The market remains choppy, analysts said, with investors taking a close look at technical indicators, U.S. dollar gyrations and market supply conditions.

The dollar weakened this morning after trading Monday at a three-month high versus a basket of six major currencies on the prospect the Federal Reserve would raise the federal funds rate this year as the U.S. economy continues to improve. A stronger dollar is bearish for domestic oil prices.

Commodities traders have relied on the Fed's easy money policy, so a rate hike this year is seen reducing some of the market’s liquidity that, in turn, has dampened investor enthusiasm, analysts said.

At 8 a.m. CDT, the NYMEX August WTI crude contract rose 20 cents to $50.35 bbl, straddling on either side of the $50.00 bbl psychological support point so far this week. September WTI crude futures were up 24 cents at $50.68 bbl.

On the IntercontinentalExchange, the September Brent crude contract rose 22 cents to $56.87 bbl. September Brent crude is holding a $6.19 bbl premium over the September WTI contract.

In products trade, the NYMEX August ULSD contract edged up 0.83 cents to $1.6667 gallon while the NYMEX August RBOB contract eased 1.30 cents to $1.9173 gallon.

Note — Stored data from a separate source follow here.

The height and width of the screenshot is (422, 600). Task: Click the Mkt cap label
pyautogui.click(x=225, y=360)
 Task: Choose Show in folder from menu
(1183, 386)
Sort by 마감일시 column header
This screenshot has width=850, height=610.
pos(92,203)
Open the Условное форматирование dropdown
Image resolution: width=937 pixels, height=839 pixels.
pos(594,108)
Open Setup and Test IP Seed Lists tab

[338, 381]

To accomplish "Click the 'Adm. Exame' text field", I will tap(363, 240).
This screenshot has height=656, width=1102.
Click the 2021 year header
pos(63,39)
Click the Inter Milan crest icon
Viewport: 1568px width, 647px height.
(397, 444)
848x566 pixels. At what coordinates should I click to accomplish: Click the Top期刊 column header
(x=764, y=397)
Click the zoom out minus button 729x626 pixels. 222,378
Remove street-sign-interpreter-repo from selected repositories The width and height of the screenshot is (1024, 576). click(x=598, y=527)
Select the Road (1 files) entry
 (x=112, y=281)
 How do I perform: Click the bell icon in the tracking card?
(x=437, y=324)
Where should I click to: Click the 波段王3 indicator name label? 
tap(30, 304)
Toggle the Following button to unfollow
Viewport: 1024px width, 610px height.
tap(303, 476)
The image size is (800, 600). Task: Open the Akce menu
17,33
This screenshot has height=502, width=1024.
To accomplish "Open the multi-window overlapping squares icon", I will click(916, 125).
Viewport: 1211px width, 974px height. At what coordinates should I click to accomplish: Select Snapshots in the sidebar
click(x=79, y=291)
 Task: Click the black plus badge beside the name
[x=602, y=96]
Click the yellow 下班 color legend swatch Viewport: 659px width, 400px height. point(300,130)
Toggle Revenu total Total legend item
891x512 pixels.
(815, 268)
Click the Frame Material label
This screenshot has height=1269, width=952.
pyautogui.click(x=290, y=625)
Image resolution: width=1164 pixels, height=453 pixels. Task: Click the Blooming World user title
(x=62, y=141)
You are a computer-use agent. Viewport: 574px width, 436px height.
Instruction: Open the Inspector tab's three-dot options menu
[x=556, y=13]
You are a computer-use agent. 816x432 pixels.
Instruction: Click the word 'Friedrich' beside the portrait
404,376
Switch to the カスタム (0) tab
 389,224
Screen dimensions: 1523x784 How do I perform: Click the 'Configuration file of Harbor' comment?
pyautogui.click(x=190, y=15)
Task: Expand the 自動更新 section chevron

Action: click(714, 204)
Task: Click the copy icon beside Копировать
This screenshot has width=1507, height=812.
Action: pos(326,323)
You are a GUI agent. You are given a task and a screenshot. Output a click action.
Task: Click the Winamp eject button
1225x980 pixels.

An early survey of analysts show domestic crude oil stocks are expected to have been drawn down by 2.8 million bbl during the week ended July 17, including a 700,000 bbl stock draw at Cushing, the supply hub that also serves as the delivery point for NYMEX WTI futures.

The survey also showed distillate fuel stockpiles are expected to have increased by 2.5 million bbl, with gasoline supplies seen up 800,000 bbl for the week reviewed.

The United Nations Security Council on Monday approved the nuclear deal Iran reached on July 14 with six world powers, but delayed implementation until after a vote by the U.S. Congress in October. Once implemented, Iran would win relief from sanctions, including restrictions on its crude exports.

Iran is expected to boost its crude exports by as much as 1.0 million bpd to 2.4 million bpd by next year once the deal is implemented and sanctions are lifted. Iran said it could boost oil production to 4.0 million bpd in six to seven months from 2.8 million bpd in June and 3.7 million bpd in 2011 before the sanctions were imposed.

The extra supply from Iran would come to the market at a time China's economy is slowing while the European recovery is undermined by the Greek debt crisis, raising fresh questions about global demand after this summer.